Il tutto sullo sfondo di una complicità giallorossa frutto di timore e insicurezza di una squadra colpevole di aver concesso spazio e fiducia agli avversari ad inizio del 2° tempo. L’appuntamento capitolino si era aperto con il tormentone dello scambio di ruoli e panchine. Spalletti prova a smarcarsi dall’etichetta di permaloso offrendo anche a gesti il timone della sua Roma all’amico Ancelotti (da incorniciare il siparietto pre-gara) quando le squadre spuntano dagli spogliatoi. Un flash che apre una contesa scossa ad un’ora e mezzo dal sipario dalla notizia che Beckham giocherà dall’avvio. Stupore e non solo perchè in nessun giornale del mondo era apparsa voce di un utilizzo dello Spice Boy dal 1’. Stupore e disincanto perchè dalla lavagna di Ancelotti esce la versione rossonera più stellare che si possa solo immaginare.
Stelle e Palloni d’Oro milanisti tutti in campo appassionatamente e, come per magia, la sfida appare risentirne. La Roma si affaccia alla notte dell’Olimpico timida, quasi impaurita e il pallone resta incollato ai tacchetti dei ragazzi di mister Carletto. Kakà dà ordini, Beckham pensa a non strafare, Seedorf a fare il mediano, Ronaldinho e Pato a scambiarsi le zolle di campo con Pirlo pronto a salire in cattedra non appena la truppa Spalletti guadagna metri. Risultato? Seppur impacciata, la squadra giallorossa non va mai in affanno, colpa la lentezza inaudita delle trame rossonere. Ancelotti è una furia. «Devi giocare in verticale, in velocità e con i compagni…», urla a Kakà. Il Milan sembra divertirsi come in un torello di metà settimana, esercizio che riesce alla perfezione visto il prodotto di tanta classe là in mezzo.
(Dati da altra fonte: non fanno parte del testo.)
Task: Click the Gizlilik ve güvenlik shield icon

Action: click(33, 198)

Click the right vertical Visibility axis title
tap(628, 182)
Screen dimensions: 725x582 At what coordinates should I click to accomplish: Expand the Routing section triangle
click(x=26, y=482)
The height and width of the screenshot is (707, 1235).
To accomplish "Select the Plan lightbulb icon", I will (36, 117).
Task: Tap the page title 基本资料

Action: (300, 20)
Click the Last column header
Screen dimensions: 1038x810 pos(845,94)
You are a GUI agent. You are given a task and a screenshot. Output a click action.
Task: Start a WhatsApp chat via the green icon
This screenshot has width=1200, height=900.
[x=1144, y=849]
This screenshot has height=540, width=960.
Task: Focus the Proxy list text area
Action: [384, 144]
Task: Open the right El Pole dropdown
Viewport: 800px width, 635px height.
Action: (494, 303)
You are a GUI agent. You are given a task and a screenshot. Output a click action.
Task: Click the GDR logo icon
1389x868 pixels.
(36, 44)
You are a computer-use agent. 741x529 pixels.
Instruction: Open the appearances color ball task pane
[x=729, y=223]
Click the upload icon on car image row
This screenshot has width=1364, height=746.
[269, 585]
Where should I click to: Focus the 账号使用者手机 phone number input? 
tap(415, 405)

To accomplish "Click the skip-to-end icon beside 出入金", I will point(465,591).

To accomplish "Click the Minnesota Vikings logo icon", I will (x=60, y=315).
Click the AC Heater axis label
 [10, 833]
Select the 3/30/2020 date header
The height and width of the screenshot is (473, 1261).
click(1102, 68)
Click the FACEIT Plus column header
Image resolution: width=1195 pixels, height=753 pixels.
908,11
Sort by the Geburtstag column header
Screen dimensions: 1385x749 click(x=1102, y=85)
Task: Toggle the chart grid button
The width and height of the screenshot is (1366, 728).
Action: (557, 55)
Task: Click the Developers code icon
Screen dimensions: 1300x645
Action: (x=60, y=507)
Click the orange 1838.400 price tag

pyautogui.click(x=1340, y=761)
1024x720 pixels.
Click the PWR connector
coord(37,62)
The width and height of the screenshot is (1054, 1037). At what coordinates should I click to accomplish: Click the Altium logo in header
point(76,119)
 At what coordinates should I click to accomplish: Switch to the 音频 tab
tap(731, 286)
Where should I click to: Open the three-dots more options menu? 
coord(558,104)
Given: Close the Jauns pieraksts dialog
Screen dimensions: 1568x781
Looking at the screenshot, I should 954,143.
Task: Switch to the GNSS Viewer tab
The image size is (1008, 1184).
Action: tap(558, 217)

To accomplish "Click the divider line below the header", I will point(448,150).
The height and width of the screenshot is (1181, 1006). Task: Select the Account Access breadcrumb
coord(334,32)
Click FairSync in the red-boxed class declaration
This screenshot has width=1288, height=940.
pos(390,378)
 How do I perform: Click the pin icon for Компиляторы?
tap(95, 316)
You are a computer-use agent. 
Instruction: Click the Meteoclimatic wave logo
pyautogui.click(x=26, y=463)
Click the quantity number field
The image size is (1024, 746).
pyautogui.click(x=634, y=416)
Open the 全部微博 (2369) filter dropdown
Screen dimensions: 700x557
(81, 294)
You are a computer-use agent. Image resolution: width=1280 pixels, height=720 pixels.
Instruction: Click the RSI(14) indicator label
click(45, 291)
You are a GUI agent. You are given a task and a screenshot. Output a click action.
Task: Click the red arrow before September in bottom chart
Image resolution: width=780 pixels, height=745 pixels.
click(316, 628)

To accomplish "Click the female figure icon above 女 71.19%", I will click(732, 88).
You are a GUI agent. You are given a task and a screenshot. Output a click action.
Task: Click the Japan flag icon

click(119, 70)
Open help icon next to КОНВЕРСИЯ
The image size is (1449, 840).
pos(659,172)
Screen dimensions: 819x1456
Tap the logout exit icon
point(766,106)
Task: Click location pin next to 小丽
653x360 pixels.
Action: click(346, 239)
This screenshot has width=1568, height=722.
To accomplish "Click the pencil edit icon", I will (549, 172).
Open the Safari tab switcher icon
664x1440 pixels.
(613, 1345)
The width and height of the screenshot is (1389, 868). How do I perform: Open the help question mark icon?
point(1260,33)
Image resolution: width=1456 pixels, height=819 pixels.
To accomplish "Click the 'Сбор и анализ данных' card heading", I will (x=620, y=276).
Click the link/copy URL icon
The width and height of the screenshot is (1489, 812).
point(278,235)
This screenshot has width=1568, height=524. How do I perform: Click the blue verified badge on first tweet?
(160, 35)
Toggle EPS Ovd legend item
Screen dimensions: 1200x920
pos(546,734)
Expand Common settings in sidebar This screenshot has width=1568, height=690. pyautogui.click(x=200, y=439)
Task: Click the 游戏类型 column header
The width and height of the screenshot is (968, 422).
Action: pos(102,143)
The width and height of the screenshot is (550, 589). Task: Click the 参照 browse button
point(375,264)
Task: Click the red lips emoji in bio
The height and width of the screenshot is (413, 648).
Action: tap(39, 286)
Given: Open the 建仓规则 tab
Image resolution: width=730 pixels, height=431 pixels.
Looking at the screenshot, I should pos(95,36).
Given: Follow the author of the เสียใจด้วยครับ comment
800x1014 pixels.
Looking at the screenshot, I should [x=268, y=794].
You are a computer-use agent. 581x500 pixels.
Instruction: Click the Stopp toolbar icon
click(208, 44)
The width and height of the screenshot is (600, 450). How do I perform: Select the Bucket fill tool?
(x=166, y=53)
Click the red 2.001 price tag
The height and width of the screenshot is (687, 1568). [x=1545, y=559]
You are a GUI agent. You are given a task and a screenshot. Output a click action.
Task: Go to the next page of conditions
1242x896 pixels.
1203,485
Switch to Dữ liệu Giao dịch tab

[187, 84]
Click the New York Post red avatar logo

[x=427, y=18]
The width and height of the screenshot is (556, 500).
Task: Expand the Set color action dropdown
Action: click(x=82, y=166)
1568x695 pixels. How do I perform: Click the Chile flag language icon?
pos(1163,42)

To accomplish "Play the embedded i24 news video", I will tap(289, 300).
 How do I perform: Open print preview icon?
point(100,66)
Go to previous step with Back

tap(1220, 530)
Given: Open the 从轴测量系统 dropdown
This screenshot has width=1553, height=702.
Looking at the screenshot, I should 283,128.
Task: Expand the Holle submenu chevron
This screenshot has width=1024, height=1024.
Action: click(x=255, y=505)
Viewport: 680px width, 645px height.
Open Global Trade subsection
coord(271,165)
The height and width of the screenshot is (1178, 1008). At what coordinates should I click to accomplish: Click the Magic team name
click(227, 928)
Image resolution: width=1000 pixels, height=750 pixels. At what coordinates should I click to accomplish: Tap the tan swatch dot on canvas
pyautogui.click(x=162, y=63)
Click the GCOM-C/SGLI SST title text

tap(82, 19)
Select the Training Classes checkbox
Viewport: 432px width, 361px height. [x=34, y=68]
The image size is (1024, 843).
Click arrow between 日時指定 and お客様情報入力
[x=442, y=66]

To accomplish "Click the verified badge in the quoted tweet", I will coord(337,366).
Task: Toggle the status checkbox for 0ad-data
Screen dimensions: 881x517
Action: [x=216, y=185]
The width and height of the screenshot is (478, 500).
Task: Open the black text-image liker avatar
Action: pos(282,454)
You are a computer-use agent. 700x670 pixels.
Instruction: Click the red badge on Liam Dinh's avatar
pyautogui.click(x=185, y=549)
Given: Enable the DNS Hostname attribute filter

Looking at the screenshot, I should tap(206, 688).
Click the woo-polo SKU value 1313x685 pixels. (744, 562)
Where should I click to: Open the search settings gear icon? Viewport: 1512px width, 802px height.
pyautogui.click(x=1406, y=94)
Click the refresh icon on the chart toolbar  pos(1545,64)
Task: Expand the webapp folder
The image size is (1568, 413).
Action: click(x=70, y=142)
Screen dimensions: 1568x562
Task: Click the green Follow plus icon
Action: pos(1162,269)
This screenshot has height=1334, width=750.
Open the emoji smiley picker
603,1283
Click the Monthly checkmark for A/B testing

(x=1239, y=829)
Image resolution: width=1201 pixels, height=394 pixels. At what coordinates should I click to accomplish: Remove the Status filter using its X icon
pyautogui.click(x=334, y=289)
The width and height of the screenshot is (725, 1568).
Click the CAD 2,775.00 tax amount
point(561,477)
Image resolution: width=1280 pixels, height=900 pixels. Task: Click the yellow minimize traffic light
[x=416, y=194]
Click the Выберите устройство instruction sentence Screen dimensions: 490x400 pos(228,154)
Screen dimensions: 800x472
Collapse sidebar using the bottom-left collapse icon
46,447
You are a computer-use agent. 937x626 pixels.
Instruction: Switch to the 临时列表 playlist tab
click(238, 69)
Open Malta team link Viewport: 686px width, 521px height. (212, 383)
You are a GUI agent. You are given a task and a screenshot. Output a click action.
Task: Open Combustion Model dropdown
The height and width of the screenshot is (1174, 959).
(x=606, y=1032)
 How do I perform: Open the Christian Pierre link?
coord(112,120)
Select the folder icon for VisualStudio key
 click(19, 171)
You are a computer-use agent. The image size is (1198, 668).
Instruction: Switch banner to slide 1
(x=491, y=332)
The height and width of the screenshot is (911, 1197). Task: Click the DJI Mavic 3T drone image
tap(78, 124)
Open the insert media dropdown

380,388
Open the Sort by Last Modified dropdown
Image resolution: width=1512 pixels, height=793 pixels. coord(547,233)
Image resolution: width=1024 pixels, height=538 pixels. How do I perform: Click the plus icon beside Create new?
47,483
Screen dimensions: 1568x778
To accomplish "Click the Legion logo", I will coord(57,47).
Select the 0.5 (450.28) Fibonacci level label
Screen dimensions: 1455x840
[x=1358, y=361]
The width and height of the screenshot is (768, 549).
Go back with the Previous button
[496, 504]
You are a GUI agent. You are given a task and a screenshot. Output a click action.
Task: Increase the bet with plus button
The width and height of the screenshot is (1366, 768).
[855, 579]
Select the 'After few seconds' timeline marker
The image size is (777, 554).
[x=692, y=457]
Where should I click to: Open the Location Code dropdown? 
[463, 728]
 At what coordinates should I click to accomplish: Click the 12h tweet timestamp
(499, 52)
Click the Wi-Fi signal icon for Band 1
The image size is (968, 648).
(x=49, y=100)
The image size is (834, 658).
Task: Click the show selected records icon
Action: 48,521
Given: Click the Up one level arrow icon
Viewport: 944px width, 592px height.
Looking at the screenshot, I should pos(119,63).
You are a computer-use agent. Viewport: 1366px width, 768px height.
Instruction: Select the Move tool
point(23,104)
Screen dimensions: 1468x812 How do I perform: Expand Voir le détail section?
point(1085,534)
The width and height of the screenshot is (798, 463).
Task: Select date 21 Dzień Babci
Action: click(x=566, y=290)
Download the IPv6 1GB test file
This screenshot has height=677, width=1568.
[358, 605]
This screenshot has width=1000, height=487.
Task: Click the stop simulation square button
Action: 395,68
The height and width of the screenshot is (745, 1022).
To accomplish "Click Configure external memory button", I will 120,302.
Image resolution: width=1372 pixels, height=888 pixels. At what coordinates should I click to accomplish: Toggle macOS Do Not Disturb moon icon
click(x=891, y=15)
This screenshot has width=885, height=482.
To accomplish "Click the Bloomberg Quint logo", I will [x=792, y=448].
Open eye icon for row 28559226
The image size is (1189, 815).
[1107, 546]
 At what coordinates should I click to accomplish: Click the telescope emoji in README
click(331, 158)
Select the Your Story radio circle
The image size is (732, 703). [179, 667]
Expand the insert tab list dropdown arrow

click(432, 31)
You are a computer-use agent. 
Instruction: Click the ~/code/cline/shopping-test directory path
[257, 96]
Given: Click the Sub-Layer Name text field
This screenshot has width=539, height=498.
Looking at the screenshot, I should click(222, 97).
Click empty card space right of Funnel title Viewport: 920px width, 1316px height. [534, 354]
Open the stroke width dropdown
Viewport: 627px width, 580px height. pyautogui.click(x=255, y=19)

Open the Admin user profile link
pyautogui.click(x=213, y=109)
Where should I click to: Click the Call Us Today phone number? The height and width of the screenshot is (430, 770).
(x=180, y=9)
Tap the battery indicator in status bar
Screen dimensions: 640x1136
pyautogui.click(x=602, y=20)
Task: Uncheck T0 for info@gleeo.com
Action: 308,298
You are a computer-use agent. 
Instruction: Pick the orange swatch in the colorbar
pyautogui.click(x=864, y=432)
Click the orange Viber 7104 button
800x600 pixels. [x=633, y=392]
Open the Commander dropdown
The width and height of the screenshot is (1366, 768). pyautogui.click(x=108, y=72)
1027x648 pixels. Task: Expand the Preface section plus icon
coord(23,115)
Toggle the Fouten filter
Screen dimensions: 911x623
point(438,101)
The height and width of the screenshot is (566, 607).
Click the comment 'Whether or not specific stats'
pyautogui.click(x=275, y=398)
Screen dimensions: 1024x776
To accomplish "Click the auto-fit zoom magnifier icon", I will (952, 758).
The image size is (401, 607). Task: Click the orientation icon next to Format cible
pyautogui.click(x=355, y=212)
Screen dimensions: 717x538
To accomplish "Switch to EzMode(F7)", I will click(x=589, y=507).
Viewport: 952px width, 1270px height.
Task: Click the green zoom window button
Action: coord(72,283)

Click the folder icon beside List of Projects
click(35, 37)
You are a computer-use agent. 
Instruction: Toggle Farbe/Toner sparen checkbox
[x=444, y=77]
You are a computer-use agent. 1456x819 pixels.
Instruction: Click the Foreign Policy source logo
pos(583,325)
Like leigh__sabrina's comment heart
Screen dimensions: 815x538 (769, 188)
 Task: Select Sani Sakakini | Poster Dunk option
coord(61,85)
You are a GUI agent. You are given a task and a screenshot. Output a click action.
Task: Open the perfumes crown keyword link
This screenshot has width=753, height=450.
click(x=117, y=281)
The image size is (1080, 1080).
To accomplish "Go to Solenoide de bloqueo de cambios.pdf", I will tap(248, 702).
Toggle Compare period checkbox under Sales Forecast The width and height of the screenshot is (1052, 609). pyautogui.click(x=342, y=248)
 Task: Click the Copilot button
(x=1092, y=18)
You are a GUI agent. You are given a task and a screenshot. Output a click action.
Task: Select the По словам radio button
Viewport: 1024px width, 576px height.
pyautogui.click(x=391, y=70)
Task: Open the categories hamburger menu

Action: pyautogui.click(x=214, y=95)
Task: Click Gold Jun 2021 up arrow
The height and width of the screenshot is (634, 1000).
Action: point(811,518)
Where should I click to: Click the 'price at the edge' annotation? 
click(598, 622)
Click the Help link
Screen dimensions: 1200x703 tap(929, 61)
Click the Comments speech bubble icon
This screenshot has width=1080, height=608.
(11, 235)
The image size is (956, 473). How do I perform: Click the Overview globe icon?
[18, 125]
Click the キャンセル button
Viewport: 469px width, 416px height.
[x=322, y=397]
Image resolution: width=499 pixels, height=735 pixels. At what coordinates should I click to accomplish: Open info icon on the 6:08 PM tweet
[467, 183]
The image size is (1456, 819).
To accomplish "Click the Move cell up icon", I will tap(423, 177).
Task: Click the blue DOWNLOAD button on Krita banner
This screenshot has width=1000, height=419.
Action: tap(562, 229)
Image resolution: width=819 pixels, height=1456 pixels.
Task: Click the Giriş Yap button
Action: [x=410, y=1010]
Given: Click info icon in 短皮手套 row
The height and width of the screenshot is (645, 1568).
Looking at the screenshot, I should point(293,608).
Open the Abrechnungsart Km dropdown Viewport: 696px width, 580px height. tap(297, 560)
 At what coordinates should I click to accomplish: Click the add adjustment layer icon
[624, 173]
Ma per Doni la prima parte della serata fila via come quella di un comune spettatore se non fosse per qualche traiettoria buttata nel cuore dell’area giallorossa più per inerzia che per volontà. Il rompicapo milanista ha, così, l’effetto di risvegliare De Rossi e soci restituendo coraggio ad una Roma forse impressionata dai nomi sulla maglia dei rivali, ma ben presto consapevole delle difficoltà rossonere a far venire i brividi all’Olimpico. Vucinic e Baptista suonano la sveglia, Perrotta e Brighi riconquistano posizione e velocità, Riise si presenta al faccia a faccia con Beckham dall’alto di una condizione nettamente migliore. Arriva il primo vero affondo giallorosso e lo stadio va in gloria: Riise taglia l’area di Abbiati, le statuine di Ancelotti non intervengono e Vucinic ha il tempo di far sbandare Jankulovski e di spingere il pallone oltre la sagoma di Abbiati da due metri.
La notte romana sembra correre incontro al verdetto più logico perchè il Milan visto nel primo tempo è la somma algebrica di fuoriserie che arrichiscono l’album Panini, ma gli equilibri di squadra sono un’altra cosa. Giudizio che si capovolge nella ripresa. Ancelotti alza la voce, fa tremare i muri dello spogliatoio e in meno di 10’ Kakà e Pato si impossessano della sfida con il primo che ispira e il secondo che incanta con una doppietta d’autore (primo acuto d’astuzia, secondo un gioiello da far arrossire anche Totti in tribuna tant’è bello il cucchiaio su Doni in uscita). E la Roma? Il baricentro giallorosso tentenna fino a piegarsi dalle parti di Doni fino a quando dalla testa di Vucinic esce il colpo che spiazza Abbiati e sigilla il punteggio. Cala il sipario. Beckham è stremato, il popolo della Roma si schiera. «Con stima e rispetto per Ancelotti, altri 100 anni di Spalletti in panchina», così uno striscione chilometrico. Il valzer delle panchine può attendere.